My current install of suse 11.0 is working wonderfully, and i love this distro, however using headphones had proved to be quite a task.
Not entirely certain how to get information you may be after, but at this point my front side microphone port has very tin sounding output, instead of my headphone output. Weird…
Let me know what info you will need, as im a sound (linux)rotfl! noob
When the script completes it will pass you a URL. Please post that URL here.
Also, please copy and paste the following one line at a time into a gnome-terminal or konsole and post the output here.rpm -qa | grep alsa
rpm -qa | grep pulse
rpm -q libasound2
uname -a
cat /etc/modprobe.d/sound
Are you using KDE-4.0.4 ? KDE-3.5.9 ? Gnome ?
Since it may be days (or longer) before I can reply, you could also check out the openSUSE audio troubleshooting guide, to see if it helps: SDB:AudioTroubleshooting - openSUSE
The script tells me your PC hardware has an ALC880 hardware audio codec.
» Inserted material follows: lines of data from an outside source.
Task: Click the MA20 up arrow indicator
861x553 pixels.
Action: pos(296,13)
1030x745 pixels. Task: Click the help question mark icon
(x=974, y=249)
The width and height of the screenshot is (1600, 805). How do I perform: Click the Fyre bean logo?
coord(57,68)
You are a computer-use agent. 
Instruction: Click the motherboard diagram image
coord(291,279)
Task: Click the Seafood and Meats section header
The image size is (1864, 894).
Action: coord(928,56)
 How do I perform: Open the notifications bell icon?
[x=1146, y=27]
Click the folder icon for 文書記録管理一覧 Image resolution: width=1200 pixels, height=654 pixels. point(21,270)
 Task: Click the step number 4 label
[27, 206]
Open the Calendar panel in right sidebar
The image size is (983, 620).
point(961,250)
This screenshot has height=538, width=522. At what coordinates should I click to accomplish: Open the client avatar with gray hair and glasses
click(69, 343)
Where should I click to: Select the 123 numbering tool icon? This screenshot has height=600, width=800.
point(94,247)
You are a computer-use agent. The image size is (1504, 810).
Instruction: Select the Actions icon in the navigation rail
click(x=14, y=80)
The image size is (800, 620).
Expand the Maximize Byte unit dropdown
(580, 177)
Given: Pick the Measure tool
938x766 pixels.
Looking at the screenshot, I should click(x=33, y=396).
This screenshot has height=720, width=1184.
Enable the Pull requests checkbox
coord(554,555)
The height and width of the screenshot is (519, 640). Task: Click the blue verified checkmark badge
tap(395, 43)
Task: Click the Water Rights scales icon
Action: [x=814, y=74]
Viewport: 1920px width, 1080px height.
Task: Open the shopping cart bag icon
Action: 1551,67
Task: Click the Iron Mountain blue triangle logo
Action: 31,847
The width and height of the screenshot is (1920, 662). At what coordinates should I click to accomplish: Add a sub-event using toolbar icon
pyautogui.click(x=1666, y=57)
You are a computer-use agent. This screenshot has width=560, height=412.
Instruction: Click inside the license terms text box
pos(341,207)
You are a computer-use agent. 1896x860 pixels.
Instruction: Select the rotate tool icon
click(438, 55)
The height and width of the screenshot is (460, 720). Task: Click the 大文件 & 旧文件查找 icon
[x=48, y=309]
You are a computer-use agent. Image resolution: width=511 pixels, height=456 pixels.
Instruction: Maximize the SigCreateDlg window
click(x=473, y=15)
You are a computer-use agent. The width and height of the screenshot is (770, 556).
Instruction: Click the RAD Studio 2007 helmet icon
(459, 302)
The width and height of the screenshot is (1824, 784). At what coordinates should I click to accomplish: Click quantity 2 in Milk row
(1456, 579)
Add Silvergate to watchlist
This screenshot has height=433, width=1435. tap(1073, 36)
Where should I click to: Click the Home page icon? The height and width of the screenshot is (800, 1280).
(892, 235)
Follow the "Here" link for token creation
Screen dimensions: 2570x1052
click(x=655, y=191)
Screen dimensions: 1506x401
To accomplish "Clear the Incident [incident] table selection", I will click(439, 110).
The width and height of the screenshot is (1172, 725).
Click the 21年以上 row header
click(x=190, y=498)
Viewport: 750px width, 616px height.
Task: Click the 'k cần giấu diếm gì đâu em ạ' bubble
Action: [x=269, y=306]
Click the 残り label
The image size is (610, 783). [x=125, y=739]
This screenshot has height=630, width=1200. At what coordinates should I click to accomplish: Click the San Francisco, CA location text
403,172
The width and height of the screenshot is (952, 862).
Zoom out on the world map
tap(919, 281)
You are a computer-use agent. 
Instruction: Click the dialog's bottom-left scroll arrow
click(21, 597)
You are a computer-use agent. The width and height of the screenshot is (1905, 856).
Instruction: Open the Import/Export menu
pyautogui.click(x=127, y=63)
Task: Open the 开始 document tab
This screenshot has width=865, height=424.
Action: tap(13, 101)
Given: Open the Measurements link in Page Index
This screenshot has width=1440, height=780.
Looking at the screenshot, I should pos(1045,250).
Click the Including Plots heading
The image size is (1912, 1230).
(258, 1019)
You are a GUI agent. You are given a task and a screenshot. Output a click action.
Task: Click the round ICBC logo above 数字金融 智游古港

You could try an edit to your /etc/modprobe.d/sound file. For 1.0.16 of alsa, this is the list from the ALSA-Configuration.txt file of the various model options that can be applied, ONE at a time.
Model name Description
---------- -----------
ALC880
3stack 3-jack in back and a headphone out
3stack-digout 3-jack in back, a HP out and a SPDIF out
5stack 5-jack in back, 2-jack in front
5stack-digout 5-jack in back, 2-jack in front, a SPDIF out
6stack 6-jack in back, 2-jack in front
6stack-digout 6-jack with a SPDIF out
w810 3-jack
z71v 3-jack (HP shared SPDIF)
asus 3-jack (ASUS Mobo)
asus-w1v ASUS W1V
asus-dig ASUS with SPDIF out
asus-dig2 ASUS with SPDIF out (using GPIO2)
uniwill 3-jack
fujitsu Fujitsu Laptops (Pi1536)
F1734 2-jack
lg LG laptop (m1 express dual)
lg-lw LG LW20/LW25 laptop
tcl TCL S700
clevo Clevo laptops (m520G, m665n)
test for testing/debugging purpose, almost all controls can be
adjusted. Appearing only when compiled with
$CONFIG_SND_DEBUG=y
auto auto-config reading BIOS (default)
To apply one (for example, lets apply “auto” ), change your /etc/modprobe.d/sound file to:
alias snd-card-0 snd-hda-intel
alias sound-slot-0 snd-hda-intel
options snd-hda-intel model=auto
save the change, and restart your alsa sound driver with: su -c ‘rcalsasound restart’ enter root password, and restart your mixer, and test your sound.
I think in KDE4 the mixer can be adjusted by having different control options added via a menu selection in the mixer.
If “auto” does not work, try something else, such as “3stack” and restart your alsa as described above, restart your mixer, and test … etc …
Try each model to see if one works.
I could provide other suggestions (ie how to update alsa) but I’m out of time … taxi is here soon.